### INSTRUCTIONS TO FOLLOW
What follows is a set of records; copy all of it exactly.

Stored items
Segment Open
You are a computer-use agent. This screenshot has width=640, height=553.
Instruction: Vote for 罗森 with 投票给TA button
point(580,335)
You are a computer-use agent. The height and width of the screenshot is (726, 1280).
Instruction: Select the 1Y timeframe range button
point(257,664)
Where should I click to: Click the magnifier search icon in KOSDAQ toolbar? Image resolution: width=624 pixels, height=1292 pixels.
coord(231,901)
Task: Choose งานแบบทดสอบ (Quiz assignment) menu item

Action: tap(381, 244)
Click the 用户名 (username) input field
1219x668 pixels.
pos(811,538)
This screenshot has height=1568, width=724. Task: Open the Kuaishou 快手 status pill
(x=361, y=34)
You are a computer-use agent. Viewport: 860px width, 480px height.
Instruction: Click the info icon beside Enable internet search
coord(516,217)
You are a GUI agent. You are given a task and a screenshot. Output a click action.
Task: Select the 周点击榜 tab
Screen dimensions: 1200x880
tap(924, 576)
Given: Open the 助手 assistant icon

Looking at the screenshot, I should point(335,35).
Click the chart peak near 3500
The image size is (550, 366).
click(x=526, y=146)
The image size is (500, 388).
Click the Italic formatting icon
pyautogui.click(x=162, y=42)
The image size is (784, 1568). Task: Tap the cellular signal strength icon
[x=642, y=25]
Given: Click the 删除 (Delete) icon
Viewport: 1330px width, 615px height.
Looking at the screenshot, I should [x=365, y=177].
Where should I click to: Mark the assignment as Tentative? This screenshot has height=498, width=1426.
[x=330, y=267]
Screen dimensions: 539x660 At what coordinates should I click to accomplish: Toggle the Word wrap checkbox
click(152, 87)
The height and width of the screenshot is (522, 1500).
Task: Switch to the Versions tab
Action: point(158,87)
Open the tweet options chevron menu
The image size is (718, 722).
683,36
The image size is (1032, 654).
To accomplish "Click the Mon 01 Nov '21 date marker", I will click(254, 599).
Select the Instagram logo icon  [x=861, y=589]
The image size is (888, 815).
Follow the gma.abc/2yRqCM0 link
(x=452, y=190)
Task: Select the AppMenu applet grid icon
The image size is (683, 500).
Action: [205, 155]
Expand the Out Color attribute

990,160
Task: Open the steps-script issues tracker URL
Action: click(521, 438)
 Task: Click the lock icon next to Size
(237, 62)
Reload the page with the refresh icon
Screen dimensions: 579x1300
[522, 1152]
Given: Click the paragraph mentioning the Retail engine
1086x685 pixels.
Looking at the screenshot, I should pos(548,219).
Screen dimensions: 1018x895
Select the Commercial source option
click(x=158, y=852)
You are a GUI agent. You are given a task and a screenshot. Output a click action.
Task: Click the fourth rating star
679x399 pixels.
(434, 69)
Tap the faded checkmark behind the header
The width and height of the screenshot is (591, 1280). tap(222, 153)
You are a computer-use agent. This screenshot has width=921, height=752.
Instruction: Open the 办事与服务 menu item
Segment Closed
### SOLUTION
You are a computer-use agent. This screenshot has width=640, height=553.
Instruction: Vote for 罗森 with 投票给TA button
point(580,335)
You are a computer-use agent. The height and width of the screenshot is (726, 1280).
Instruction: Select the 1Y timeframe range button
point(257,664)
Where should I click to: Click the magnifier search icon in KOSDAQ toolbar? Image resolution: width=624 pixels, height=1292 pixels.
coord(231,901)
Task: Choose งานแบบทดสอบ (Quiz assignment) menu item

Action: tap(381, 244)
Click the 用户名 (username) input field
1219x668 pixels.
pos(811,538)
This screenshot has height=1568, width=724. Task: Open the Kuaishou 快手 status pill
(x=361, y=34)
You are a computer-use agent. Viewport: 860px width, 480px height.
Instruction: Click the info icon beside Enable internet search
coord(516,217)
You are a GUI agent. You are given a task and a screenshot. Output a click action.
Task: Select the 周点击榜 tab
Screen dimensions: 1200x880
tap(924, 576)
Given: Open the 助手 assistant icon

Looking at the screenshot, I should point(335,35).
Click the chart peak near 3500
The image size is (550, 366).
click(x=526, y=146)
The image size is (500, 388).
Click the Italic formatting icon
pyautogui.click(x=162, y=42)
The image size is (784, 1568). Task: Tap the cellular signal strength icon
[x=642, y=25]
Given: Click the 删除 (Delete) icon
Viewport: 1330px width, 615px height.
Looking at the screenshot, I should [x=365, y=177].
Where should I click to: Mark the assignment as Tentative? This screenshot has height=498, width=1426.
[x=330, y=267]
Screen dimensions: 539x660 At what coordinates should I click to accomplish: Toggle the Word wrap checkbox
click(152, 87)
The height and width of the screenshot is (522, 1500).
Task: Switch to the Versions tab
Action: point(158,87)
Open the tweet options chevron menu
The image size is (718, 722).
683,36
The image size is (1032, 654).
To accomplish "Click the Mon 01 Nov '21 date marker", I will click(254, 599).
Select the Instagram logo icon  [x=861, y=589]
The image size is (888, 815).
Follow the gma.abc/2yRqCM0 link
(x=452, y=190)
Task: Select the AppMenu applet grid icon
The image size is (683, 500).
Action: [205, 155]
Expand the Out Color attribute

990,160
Task: Open the steps-script issues tracker URL
Action: click(521, 438)
 Task: Click the lock icon next to Size
(237, 62)
Reload the page with the refresh icon
Screen dimensions: 579x1300
[522, 1152]
Given: Click the paragraph mentioning the Retail engine
1086x685 pixels.
Looking at the screenshot, I should pos(548,219).
Screen dimensions: 1018x895
Select the Commercial source option
click(x=158, y=852)
You are a GUI agent. You are given a task and a screenshot. Output a click action.
Task: Click the fourth rating star
679x399 pixels.
(434, 69)
Tap the faded checkmark behind the header
The width and height of the screenshot is (591, 1280). tap(222, 153)
You are a computer-use agent. This screenshot has width=921, height=752.
Instruction: Open the 办事与服务 menu item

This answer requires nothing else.